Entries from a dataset

▽

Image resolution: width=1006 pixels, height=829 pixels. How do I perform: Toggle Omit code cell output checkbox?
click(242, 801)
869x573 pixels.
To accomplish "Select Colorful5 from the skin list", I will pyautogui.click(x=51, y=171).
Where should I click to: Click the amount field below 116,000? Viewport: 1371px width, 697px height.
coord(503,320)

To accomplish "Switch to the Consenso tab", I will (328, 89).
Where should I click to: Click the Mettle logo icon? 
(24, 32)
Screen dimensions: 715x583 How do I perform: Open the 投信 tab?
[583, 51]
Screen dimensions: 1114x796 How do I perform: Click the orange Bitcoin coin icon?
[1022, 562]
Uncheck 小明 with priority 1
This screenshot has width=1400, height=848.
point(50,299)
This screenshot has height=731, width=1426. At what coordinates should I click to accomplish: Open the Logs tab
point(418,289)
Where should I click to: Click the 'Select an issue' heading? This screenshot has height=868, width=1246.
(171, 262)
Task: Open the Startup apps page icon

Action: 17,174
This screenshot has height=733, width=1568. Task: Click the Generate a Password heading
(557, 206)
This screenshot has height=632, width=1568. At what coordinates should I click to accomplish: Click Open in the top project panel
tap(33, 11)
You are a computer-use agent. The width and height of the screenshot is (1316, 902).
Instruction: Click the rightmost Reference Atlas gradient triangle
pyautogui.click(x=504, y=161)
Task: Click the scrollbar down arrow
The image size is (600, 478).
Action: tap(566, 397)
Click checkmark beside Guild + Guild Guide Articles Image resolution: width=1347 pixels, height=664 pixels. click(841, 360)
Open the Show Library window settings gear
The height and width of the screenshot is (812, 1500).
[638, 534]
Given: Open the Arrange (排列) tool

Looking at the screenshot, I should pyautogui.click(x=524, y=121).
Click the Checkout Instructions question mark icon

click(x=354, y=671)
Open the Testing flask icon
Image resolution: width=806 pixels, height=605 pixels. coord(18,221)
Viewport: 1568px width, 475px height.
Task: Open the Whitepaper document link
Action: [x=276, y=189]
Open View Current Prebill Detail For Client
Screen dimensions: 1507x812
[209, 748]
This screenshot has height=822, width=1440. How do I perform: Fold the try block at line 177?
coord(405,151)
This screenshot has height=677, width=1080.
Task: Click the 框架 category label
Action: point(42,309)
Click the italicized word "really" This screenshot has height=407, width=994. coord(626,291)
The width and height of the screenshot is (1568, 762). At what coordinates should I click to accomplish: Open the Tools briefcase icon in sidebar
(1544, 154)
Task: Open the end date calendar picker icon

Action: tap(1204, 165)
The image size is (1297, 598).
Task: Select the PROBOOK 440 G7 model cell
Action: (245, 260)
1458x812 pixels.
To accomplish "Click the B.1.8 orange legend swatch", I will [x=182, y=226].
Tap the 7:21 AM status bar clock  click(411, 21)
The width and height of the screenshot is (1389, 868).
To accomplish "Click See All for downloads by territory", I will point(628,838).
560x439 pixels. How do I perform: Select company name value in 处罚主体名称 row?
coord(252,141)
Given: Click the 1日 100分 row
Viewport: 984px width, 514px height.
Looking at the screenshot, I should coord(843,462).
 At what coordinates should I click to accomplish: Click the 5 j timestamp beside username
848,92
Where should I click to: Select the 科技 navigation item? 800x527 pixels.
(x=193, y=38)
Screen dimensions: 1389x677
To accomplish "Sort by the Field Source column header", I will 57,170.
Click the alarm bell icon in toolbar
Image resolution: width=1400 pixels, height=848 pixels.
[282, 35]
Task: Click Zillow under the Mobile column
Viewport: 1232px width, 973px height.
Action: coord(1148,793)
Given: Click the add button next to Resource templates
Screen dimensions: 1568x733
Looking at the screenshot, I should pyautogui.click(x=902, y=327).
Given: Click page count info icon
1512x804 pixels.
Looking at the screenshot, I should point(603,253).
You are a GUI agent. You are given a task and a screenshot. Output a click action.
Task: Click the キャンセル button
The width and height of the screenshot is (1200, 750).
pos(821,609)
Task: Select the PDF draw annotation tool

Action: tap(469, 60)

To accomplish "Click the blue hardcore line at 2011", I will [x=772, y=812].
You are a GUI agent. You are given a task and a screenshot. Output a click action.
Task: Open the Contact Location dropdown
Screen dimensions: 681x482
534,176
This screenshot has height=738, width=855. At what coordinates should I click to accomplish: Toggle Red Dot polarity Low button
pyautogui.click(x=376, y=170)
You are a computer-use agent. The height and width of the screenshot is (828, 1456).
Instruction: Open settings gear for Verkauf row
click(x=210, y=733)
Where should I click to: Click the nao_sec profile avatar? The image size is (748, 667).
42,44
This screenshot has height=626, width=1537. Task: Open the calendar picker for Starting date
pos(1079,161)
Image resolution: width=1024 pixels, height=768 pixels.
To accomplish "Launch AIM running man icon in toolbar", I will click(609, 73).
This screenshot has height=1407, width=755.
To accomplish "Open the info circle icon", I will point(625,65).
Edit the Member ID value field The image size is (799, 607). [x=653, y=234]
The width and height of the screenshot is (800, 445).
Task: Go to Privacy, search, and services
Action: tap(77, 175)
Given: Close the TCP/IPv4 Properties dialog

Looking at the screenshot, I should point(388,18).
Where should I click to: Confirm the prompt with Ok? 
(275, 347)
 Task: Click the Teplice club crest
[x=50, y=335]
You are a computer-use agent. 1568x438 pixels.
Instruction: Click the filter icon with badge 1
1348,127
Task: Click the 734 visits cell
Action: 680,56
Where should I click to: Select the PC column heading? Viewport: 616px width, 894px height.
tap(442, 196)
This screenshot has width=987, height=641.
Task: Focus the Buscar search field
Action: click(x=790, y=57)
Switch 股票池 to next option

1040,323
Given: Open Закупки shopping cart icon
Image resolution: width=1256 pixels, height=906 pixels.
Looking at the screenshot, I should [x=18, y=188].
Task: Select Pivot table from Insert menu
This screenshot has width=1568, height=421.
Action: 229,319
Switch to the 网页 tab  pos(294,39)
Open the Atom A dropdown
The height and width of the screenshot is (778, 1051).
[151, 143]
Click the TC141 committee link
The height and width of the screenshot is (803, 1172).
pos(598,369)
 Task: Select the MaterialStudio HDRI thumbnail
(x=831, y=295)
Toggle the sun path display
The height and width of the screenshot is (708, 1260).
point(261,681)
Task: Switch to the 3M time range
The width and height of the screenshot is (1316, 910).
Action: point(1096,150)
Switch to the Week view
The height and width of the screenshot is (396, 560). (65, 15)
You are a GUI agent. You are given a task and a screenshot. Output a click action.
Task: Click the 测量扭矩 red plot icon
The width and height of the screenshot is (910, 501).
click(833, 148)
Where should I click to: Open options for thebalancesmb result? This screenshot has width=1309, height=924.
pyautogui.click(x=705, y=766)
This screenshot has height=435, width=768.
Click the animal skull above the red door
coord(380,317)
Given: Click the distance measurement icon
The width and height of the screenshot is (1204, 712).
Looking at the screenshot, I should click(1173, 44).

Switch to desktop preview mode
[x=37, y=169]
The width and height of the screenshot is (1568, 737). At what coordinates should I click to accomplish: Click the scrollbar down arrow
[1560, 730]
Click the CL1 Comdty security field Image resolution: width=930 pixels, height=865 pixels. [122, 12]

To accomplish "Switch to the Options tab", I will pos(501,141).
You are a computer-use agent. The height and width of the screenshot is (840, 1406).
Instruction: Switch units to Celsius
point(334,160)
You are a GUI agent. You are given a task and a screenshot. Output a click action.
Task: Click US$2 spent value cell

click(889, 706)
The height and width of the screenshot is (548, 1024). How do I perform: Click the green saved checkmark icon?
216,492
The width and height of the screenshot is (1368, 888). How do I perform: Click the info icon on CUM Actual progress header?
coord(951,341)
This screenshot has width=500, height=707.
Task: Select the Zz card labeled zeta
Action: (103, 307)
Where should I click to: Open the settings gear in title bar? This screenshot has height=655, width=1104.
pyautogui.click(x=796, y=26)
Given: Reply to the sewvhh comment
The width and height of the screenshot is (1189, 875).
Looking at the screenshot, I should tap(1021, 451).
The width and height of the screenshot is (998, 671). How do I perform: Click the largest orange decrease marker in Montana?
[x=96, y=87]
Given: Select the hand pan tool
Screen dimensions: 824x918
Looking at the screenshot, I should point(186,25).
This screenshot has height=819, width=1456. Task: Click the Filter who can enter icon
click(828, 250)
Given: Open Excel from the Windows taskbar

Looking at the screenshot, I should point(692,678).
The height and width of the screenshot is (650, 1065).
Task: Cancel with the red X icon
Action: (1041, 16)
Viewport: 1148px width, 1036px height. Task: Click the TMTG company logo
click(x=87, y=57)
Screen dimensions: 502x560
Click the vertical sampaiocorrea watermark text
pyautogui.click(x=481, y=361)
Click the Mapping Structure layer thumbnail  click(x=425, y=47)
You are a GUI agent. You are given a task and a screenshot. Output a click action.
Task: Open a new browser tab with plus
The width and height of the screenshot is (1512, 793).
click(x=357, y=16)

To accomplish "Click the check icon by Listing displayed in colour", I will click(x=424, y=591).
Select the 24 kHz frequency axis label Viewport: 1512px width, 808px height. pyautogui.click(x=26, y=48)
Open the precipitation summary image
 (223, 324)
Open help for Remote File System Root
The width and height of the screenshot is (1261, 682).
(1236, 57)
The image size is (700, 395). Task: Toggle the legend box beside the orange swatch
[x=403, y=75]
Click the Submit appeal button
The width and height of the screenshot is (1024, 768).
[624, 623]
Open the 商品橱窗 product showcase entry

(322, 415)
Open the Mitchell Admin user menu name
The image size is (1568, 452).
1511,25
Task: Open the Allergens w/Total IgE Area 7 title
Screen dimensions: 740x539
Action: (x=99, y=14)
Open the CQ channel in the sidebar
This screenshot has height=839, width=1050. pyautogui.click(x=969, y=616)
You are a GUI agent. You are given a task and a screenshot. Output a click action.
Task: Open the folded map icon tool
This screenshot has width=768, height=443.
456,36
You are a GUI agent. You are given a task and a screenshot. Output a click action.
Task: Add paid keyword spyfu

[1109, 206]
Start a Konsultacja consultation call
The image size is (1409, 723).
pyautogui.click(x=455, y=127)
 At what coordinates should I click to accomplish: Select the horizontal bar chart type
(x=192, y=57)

△

Format the lines from the beginning of the material up to and including the line containing "should pyautogui.click(x=524, y=121)." as a JSON list of strings, with one string per line and blank lines omitted.

[
  "Image resolution: width=1006 pixels, height=829 pixels. How do I perform: Toggle Omit code cell output checkbox?",
  "click(242, 801)",
  "869x573 pixels.",
  "To accomplish \"Select Colorful5 from the skin list\", I will pyautogui.click(x=51, y=171).",
  "Where should I click to: Click the amount field below 116,000? Viewport: 1371px width, 697px height.",
  "coord(503,320)",
  "To accomplish \"Switch to the Consenso tab\", I will (328, 89).",
  "Where should I click to: Click the Mettle logo icon? ",
  "(24, 32)",
  "Screen dimensions: 715x583 How do I perform: Open the 投信 tab?",
  "[583, 51]",
  "Screen dimensions: 1114x796 How do I perform: Click the orange Bitcoin coin icon?",
  "[1022, 562]",
  "Uncheck 小明 with priority 1",
  "This screenshot has width=1400, height=848.",
  "point(50,299)",
  "This screenshot has height=731, width=1426. At what coordinates should I click to accomplish: Open the Logs tab",
  "point(418,289)",
  "Where should I click to: Click the 'Select an issue' heading? This screenshot has height=868, width=1246.",
  "(171, 262)",
  "Task: Open the Startup apps page icon",
  "Action: 17,174",
  "This screenshot has height=733, width=1568. Task: Click the Generate a Password heading",
  "(557, 206)",
  "This screenshot has height=632, width=1568. At what coordinates should I click to accomplish: Click Open in the top project panel",
  "tap(33, 11)",
  "You are a computer-use agent. The width and height of the screenshot is (1316, 902).",
  "Instruction: Click the rightmost Reference Atlas gradient triangle",
  "pyautogui.click(x=504, y=161)",
  "Task: Click the scrollbar down arrow",
  "The image size is (600, 478).",
  "Action: tap(566, 397)",
  "Click checkmark beside Guild + Guild Guide Articles Image resolution: width=1347 pixels, height=664 pixels. click(841, 360)",
  "Open the Show Library window settings gear",
  "The height and width of the screenshot is (812, 1500).",
  "[638, 534]",
  "Given: Open the Arrange (排列) tool",
  "Looking at the screenshot, I should pyautogui.click(x=524, y=121)."
]